Apropos Schweden. Zwölf Monate später war es erneut der elffache Weltmeister, der die Schweiz in die Sommerferien verabschiedete – diesmal aber zum spätestmöglichen Zeitpunkt – im WM-Finale von Kopenhagen nach Verlängerung und Penaltyschiessen. Auf die Frage, ob er noch von jenem Spiel träume, antwortet Raeto
Raffainer: «Vor allem vom Direktschuss von Kevin Fiala in der Verlängerung. Müsste ich einen Spieler in diesem Moment für diese Szene auswählen, würde ich immer Kevin nehmen – mit seinen Abschlussqualitäten und der Erfahrung aus der schwedischen Liga. Doch an jenem Abend waren die Eishockeygötter gegen uns.»

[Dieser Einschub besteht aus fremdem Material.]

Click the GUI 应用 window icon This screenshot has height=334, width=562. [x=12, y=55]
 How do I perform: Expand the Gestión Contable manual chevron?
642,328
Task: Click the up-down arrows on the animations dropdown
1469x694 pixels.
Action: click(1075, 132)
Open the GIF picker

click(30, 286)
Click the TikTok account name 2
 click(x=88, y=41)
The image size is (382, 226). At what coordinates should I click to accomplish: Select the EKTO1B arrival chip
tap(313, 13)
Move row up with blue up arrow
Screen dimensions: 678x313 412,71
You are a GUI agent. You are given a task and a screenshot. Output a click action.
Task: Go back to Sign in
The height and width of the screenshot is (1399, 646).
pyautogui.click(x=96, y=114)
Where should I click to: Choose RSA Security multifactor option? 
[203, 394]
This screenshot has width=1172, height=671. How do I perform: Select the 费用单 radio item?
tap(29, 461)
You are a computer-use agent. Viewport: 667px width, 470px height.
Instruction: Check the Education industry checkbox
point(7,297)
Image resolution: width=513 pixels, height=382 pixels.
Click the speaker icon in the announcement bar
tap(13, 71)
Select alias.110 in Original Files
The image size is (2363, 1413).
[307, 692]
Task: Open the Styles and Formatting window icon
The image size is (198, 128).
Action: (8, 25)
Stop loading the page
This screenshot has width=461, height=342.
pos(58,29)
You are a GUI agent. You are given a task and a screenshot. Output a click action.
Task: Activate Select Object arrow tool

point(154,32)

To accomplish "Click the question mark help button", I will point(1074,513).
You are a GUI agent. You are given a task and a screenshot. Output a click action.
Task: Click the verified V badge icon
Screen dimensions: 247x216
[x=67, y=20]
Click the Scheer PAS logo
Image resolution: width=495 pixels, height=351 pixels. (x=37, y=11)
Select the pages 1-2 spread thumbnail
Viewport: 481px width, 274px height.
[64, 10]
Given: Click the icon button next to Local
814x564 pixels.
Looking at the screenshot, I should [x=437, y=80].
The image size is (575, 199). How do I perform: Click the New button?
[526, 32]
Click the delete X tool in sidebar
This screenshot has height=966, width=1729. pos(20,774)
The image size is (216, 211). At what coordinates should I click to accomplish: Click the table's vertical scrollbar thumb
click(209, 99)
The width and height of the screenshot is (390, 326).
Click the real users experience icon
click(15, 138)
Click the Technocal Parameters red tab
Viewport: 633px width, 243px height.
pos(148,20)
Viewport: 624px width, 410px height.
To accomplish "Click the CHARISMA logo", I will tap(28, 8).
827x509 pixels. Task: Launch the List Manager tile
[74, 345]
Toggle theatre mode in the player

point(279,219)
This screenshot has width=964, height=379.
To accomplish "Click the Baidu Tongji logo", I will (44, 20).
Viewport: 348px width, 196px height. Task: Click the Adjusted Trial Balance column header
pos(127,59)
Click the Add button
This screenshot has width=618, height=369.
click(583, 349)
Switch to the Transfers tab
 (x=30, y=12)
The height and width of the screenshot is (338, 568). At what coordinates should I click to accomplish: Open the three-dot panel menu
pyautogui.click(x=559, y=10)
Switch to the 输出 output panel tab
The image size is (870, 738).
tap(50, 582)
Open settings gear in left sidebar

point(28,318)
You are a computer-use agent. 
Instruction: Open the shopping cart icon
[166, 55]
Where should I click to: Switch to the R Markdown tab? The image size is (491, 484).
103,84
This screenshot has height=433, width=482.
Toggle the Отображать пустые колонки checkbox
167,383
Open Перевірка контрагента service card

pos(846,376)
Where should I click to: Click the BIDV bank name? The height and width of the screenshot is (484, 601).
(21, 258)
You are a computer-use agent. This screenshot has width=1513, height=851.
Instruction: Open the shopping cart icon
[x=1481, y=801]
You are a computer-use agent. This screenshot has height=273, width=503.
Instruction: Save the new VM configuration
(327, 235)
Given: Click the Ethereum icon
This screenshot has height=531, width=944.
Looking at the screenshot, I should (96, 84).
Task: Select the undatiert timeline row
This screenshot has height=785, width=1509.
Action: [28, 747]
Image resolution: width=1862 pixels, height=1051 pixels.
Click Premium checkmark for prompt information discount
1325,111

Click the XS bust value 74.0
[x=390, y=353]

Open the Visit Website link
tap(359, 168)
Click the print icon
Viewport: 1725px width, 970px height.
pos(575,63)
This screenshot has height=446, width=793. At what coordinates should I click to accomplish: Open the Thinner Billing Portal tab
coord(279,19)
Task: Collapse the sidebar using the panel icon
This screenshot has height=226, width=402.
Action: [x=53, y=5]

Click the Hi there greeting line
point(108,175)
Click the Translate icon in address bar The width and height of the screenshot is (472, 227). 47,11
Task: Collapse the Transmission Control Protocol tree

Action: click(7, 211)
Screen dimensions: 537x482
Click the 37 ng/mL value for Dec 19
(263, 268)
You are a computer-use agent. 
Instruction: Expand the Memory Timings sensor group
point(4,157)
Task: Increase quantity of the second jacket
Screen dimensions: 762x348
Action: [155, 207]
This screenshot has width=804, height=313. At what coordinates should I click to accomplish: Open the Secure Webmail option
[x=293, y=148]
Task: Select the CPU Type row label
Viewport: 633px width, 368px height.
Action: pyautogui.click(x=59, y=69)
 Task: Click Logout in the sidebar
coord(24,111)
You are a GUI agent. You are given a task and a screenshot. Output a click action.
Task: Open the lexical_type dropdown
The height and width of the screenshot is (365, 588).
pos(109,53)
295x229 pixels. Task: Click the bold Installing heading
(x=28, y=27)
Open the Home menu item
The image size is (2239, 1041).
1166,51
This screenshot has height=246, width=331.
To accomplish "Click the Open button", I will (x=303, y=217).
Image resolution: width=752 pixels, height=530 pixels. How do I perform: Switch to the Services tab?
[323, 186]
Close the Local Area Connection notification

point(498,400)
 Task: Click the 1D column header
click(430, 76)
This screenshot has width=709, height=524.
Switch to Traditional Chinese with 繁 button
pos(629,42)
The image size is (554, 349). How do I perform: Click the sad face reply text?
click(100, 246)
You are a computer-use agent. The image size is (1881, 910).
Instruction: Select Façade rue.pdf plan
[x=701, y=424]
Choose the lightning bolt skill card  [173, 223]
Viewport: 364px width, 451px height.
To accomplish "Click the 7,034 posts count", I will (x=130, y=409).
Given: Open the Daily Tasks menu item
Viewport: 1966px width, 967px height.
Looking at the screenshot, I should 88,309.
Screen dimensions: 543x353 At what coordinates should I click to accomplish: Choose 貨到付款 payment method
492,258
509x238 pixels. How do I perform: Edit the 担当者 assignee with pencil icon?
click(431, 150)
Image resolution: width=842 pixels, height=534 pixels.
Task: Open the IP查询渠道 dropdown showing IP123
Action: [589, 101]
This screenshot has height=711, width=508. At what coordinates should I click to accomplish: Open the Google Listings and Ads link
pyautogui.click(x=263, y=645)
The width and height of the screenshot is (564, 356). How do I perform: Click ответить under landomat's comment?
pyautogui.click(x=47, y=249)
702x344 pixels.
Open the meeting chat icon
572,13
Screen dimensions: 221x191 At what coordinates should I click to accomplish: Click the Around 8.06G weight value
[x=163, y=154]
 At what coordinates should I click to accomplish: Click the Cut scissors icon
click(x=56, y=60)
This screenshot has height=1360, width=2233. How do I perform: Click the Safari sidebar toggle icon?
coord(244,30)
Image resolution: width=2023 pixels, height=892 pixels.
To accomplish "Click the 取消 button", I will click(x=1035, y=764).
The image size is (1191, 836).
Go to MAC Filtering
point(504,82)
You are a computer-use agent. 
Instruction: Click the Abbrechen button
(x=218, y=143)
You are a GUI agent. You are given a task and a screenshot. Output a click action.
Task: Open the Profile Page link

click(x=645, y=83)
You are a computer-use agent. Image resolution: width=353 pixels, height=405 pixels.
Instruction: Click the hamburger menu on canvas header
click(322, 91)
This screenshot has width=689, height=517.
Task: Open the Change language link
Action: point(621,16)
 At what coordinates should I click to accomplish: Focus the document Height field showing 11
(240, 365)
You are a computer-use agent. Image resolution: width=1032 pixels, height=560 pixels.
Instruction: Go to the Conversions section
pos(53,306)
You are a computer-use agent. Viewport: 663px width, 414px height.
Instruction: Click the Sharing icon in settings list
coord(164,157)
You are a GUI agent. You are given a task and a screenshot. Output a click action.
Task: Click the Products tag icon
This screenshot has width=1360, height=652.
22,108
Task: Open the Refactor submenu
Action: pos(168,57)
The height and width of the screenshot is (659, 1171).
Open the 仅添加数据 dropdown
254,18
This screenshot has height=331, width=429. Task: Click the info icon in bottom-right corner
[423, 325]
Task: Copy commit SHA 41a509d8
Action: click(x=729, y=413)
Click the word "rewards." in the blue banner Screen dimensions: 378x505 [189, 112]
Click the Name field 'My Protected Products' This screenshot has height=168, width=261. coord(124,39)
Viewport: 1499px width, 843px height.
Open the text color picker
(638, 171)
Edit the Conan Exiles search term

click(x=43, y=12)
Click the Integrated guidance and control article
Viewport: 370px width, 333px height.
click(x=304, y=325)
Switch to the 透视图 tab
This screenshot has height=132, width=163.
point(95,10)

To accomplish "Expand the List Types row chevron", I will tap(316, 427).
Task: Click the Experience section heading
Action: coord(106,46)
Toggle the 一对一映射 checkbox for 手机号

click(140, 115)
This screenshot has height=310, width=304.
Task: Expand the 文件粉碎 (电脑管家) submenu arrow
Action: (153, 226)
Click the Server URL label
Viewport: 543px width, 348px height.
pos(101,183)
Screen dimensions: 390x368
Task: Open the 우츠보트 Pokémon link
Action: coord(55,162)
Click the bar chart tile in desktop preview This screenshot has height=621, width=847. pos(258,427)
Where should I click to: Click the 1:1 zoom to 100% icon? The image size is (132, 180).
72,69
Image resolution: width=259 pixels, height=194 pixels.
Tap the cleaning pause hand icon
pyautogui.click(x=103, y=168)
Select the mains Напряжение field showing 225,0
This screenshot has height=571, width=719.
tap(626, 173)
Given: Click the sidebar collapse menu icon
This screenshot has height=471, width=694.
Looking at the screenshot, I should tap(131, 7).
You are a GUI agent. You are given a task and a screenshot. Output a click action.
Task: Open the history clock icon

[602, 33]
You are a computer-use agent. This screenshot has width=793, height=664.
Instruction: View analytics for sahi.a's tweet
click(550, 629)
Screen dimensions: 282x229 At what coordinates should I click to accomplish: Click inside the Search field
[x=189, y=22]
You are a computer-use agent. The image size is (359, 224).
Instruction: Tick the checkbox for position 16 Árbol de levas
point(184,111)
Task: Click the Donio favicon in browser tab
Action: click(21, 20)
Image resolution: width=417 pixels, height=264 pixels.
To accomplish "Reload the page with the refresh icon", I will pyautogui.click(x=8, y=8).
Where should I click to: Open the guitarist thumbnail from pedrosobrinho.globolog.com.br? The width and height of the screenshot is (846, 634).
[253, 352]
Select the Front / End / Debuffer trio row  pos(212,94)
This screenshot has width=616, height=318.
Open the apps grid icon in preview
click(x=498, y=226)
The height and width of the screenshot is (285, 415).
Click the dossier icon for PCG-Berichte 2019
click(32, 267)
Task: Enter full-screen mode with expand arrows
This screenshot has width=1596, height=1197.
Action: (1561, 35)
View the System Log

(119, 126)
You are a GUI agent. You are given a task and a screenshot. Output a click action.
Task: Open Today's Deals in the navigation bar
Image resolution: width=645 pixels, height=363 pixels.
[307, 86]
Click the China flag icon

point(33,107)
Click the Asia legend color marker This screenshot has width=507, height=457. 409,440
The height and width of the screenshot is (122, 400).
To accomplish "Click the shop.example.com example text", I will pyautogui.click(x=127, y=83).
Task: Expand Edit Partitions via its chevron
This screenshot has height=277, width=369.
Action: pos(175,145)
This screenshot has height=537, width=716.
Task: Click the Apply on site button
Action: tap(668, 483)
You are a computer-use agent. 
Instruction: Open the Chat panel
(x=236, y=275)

Im Hinblick auf die kommenden Monate warnt Raffainer, der heute als Chief Sport Officer beim SC Bern engagiert ist, vor übertriebenen Erwartungen: «Die Schweiz hat alle Qualitäten, um an grossen Turnieren weit zu kommen. Aber gerade die WM 2018 zeigte uns, wie schmal der Grat ist.» Während Finnland im Viertelfinal gegen Schweden in der zweitletzten Minute 3:4 im Rückstand lag, das Ausscheiden in extremis mit sechs Feldspielern abwendete und danach bis zum WM-Titel stürmte, kassierten die Schweizer im Viertelfinal gegen Kanada den Ausgleichstreffer 0,4 Sekunden vor Schluss. Raffainer weiss genau: Um dorthin zu kommen, wo das Team im Mai 2013 und 2018 stand, muss alles zusammenpassen. Und er kennt auch das Rezept für den persönlichen Erfolg. Im vergangenen September schaffte er die Wahl ins Council des Internationalen Eishockeyverbandes. Es war sportpolitisch sein bisher grösster Sieg – aber kaum sein letzter. Nicht wenige trauen es dem früheren Ersatzspieler der GCK Lions zu, dereinst sogar das Präsidentenamt übernehmen zu können. Es wäre eine der speziellsten und schönsten Geschichten, die das Schweizer Eishockey je geschrieben hat.